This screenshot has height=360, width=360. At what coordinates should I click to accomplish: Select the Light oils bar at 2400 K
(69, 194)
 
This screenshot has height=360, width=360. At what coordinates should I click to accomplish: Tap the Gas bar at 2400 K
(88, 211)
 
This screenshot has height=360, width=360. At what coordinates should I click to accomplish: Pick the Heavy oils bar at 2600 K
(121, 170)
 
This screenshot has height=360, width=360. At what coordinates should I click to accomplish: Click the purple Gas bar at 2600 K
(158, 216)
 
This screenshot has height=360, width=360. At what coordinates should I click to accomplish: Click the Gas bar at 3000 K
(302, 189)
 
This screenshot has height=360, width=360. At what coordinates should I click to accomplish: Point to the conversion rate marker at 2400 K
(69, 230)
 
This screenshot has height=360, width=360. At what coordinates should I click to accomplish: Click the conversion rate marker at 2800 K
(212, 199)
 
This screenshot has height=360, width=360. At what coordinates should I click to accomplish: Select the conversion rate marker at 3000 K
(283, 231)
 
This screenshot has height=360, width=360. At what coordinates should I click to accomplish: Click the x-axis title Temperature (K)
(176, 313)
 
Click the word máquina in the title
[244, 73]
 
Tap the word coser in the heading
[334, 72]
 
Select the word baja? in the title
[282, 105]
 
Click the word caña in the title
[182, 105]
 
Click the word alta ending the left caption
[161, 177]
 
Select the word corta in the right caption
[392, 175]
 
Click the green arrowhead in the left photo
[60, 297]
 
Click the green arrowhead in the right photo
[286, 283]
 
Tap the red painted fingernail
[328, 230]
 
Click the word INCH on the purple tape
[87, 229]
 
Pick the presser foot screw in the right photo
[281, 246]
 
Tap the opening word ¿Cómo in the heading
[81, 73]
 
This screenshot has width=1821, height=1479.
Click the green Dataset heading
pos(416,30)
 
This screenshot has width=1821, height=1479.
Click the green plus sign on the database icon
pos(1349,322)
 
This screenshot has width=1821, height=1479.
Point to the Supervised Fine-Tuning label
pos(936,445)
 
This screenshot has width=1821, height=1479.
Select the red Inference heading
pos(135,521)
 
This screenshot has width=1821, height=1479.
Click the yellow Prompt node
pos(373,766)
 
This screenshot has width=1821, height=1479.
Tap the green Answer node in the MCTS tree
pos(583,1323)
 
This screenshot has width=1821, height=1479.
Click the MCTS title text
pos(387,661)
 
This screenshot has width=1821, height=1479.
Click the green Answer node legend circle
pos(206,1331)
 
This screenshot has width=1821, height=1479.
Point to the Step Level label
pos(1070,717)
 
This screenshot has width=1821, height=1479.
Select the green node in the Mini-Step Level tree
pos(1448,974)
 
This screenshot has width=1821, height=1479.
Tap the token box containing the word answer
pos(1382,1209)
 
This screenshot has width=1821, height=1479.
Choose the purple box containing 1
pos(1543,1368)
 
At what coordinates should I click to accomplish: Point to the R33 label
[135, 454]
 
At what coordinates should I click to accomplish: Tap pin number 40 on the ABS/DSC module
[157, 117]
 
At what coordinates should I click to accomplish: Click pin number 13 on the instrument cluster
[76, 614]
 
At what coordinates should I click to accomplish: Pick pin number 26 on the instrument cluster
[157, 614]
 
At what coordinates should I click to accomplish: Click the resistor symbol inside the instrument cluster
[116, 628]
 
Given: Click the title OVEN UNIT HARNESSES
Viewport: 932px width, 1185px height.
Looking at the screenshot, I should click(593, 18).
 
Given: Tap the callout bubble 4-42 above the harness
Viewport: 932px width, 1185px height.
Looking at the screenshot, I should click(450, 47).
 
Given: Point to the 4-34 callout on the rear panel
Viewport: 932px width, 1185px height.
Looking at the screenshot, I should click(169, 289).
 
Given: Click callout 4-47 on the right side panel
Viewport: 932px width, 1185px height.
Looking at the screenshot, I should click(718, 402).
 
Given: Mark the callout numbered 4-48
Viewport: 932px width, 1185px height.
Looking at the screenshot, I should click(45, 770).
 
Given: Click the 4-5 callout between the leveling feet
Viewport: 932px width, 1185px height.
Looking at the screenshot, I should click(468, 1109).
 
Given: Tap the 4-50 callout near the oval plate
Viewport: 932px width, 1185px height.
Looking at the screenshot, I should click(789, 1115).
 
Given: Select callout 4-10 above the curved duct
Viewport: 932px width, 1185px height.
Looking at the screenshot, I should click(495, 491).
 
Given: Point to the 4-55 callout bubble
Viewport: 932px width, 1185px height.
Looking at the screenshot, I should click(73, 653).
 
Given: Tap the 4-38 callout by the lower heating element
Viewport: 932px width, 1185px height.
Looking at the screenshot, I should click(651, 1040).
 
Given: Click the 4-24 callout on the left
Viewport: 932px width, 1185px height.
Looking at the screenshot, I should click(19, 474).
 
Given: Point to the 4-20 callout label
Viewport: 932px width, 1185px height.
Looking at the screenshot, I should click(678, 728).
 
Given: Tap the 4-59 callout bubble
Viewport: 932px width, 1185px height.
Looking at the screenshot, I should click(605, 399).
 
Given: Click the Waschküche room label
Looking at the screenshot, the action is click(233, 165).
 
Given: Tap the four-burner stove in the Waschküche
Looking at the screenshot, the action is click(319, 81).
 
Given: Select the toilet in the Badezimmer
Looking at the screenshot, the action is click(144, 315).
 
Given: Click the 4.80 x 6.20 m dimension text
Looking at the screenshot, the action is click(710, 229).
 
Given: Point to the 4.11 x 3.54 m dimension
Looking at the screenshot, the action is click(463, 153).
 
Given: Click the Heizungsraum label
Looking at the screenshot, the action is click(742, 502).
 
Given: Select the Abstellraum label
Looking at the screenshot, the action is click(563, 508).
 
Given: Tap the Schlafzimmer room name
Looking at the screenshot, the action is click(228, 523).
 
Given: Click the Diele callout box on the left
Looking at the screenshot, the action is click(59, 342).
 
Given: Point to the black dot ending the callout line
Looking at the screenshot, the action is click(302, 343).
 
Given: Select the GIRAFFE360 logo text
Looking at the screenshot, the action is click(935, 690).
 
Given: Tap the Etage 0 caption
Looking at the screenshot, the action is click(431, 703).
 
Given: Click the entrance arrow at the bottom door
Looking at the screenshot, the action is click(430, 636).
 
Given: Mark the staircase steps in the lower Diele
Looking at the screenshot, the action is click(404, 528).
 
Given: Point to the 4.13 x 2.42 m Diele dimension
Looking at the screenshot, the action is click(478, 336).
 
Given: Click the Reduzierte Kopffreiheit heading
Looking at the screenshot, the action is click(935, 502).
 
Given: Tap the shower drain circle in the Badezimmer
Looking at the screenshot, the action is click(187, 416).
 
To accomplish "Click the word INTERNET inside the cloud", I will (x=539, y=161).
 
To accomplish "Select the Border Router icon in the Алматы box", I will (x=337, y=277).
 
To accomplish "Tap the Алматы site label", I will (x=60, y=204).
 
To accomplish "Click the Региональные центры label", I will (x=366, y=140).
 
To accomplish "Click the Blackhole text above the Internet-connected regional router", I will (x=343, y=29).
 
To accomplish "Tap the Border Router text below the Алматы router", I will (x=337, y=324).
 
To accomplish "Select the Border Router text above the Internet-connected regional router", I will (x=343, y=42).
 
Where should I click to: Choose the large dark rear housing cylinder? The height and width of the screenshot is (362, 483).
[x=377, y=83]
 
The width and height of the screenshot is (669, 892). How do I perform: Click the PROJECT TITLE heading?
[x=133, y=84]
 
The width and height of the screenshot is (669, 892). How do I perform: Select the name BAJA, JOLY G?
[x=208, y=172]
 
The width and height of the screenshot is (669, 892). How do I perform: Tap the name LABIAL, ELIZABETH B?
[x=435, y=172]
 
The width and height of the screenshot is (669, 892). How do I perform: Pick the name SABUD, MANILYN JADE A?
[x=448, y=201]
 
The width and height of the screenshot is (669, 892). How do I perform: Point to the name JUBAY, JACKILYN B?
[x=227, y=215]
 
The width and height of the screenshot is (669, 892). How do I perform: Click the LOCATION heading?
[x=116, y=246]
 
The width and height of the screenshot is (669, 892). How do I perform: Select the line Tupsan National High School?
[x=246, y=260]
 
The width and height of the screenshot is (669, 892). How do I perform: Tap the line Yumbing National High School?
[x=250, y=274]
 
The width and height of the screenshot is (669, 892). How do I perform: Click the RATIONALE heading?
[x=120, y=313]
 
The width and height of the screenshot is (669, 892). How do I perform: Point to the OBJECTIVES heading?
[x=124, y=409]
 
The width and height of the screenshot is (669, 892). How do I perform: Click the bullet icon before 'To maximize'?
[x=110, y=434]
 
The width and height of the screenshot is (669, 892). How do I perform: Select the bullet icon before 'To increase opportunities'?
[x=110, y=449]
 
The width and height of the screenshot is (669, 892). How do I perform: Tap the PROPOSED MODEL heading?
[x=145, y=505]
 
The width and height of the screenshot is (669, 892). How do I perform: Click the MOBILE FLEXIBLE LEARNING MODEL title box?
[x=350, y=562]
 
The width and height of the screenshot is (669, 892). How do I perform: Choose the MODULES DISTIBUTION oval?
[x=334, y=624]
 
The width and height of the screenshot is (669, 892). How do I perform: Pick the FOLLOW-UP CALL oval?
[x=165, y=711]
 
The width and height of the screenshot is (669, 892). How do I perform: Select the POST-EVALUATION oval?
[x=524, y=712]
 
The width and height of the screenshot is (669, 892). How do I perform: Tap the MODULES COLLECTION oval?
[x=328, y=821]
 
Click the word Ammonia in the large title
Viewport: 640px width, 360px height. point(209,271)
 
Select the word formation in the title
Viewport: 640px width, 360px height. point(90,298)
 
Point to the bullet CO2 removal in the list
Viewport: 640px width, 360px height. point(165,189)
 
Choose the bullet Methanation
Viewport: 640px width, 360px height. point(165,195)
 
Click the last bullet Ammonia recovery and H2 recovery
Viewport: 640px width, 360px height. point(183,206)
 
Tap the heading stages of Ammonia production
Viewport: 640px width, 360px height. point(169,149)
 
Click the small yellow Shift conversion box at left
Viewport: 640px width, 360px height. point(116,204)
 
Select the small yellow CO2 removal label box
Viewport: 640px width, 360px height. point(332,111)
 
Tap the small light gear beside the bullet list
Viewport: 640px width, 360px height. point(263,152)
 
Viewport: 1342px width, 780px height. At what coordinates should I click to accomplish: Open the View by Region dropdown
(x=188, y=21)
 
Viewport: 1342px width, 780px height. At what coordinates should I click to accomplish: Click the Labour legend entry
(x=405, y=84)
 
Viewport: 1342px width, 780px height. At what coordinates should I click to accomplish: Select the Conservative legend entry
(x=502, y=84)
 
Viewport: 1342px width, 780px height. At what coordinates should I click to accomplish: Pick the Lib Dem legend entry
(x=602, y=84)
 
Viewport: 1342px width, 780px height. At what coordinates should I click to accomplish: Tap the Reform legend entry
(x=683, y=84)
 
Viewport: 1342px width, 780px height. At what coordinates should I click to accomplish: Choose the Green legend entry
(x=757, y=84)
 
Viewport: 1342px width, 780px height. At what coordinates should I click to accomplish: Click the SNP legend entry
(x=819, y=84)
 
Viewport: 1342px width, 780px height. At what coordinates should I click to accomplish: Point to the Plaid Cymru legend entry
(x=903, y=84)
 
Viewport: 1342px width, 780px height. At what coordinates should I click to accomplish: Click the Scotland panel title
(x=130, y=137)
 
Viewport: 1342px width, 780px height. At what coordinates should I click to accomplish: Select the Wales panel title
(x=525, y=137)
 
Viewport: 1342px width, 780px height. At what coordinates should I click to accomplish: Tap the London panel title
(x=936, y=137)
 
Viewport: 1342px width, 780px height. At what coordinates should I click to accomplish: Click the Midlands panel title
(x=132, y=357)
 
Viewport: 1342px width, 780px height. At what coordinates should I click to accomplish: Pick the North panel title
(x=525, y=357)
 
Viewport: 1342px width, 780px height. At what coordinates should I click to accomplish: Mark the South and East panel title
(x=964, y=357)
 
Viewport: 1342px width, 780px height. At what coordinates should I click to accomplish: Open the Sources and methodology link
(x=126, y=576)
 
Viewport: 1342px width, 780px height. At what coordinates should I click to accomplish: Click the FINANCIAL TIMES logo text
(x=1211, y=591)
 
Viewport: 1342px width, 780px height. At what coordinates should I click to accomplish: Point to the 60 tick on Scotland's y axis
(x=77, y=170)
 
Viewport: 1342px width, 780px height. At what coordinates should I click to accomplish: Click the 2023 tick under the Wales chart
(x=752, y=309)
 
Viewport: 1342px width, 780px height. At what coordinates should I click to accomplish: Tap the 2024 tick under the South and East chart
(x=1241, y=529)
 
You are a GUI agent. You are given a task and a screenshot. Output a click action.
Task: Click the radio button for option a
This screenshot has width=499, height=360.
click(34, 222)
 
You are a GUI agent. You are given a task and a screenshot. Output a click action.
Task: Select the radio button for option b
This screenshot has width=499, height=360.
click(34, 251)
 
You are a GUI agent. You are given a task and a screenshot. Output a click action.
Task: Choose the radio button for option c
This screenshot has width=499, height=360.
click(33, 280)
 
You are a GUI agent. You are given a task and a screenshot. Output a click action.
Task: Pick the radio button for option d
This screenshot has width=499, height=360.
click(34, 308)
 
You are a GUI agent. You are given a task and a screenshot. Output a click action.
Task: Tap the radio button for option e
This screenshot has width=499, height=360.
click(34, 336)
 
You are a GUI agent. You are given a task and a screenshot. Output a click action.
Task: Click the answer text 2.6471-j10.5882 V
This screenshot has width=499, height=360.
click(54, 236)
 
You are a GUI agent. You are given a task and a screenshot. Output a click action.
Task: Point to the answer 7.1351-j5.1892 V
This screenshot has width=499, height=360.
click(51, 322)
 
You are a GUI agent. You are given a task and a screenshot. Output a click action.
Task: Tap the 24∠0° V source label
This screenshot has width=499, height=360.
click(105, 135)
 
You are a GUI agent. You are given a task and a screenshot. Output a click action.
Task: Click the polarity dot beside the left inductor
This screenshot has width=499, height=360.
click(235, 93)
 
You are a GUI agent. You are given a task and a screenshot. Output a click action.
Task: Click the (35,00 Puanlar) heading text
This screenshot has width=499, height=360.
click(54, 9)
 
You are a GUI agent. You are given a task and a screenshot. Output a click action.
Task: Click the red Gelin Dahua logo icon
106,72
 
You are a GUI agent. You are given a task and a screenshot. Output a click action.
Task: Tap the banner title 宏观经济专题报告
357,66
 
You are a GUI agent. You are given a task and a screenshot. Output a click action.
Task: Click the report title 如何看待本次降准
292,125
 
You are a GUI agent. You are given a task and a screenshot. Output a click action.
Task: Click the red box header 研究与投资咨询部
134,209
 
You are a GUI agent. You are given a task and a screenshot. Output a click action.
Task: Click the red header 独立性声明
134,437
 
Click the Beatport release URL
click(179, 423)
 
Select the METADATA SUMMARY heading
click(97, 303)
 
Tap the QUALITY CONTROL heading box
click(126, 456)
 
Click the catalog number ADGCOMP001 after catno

**Direction**
Copy out the items verbatim, starting at the line that contains "the Wales chart" and ending at the line that contains "click(34, 336)", with both of those lines included.

**Answer to the task**
Viewport: 1342px width, 780px height. At what coordinates should I click to accomplish: Click the 2023 tick under the Wales chart
(x=752, y=309)
 
Viewport: 1342px width, 780px height. At what coordinates should I click to accomplish: Tap the 2024 tick under the South and East chart
(x=1241, y=529)
 
You are a GUI agent. You are given a task and a screenshot. Output a click action.
Task: Click the radio button for option a
This screenshot has width=499, height=360.
click(34, 222)
 
You are a GUI agent. You are given a task and a screenshot. Output a click action.
Task: Select the radio button for option b
This screenshot has width=499, height=360.
click(34, 251)
 
You are a GUI agent. You are given a task and a screenshot. Output a click action.
Task: Choose the radio button for option c
This screenshot has width=499, height=360.
click(33, 280)
 
You are a GUI agent. You are given a task and a screenshot. Output a click action.
Task: Pick the radio button for option d
This screenshot has width=499, height=360.
click(34, 308)
 
You are a GUI agent. You are given a task and a screenshot. Output a click action.
Task: Tap the radio button for option e
This screenshot has width=499, height=360.
click(34, 336)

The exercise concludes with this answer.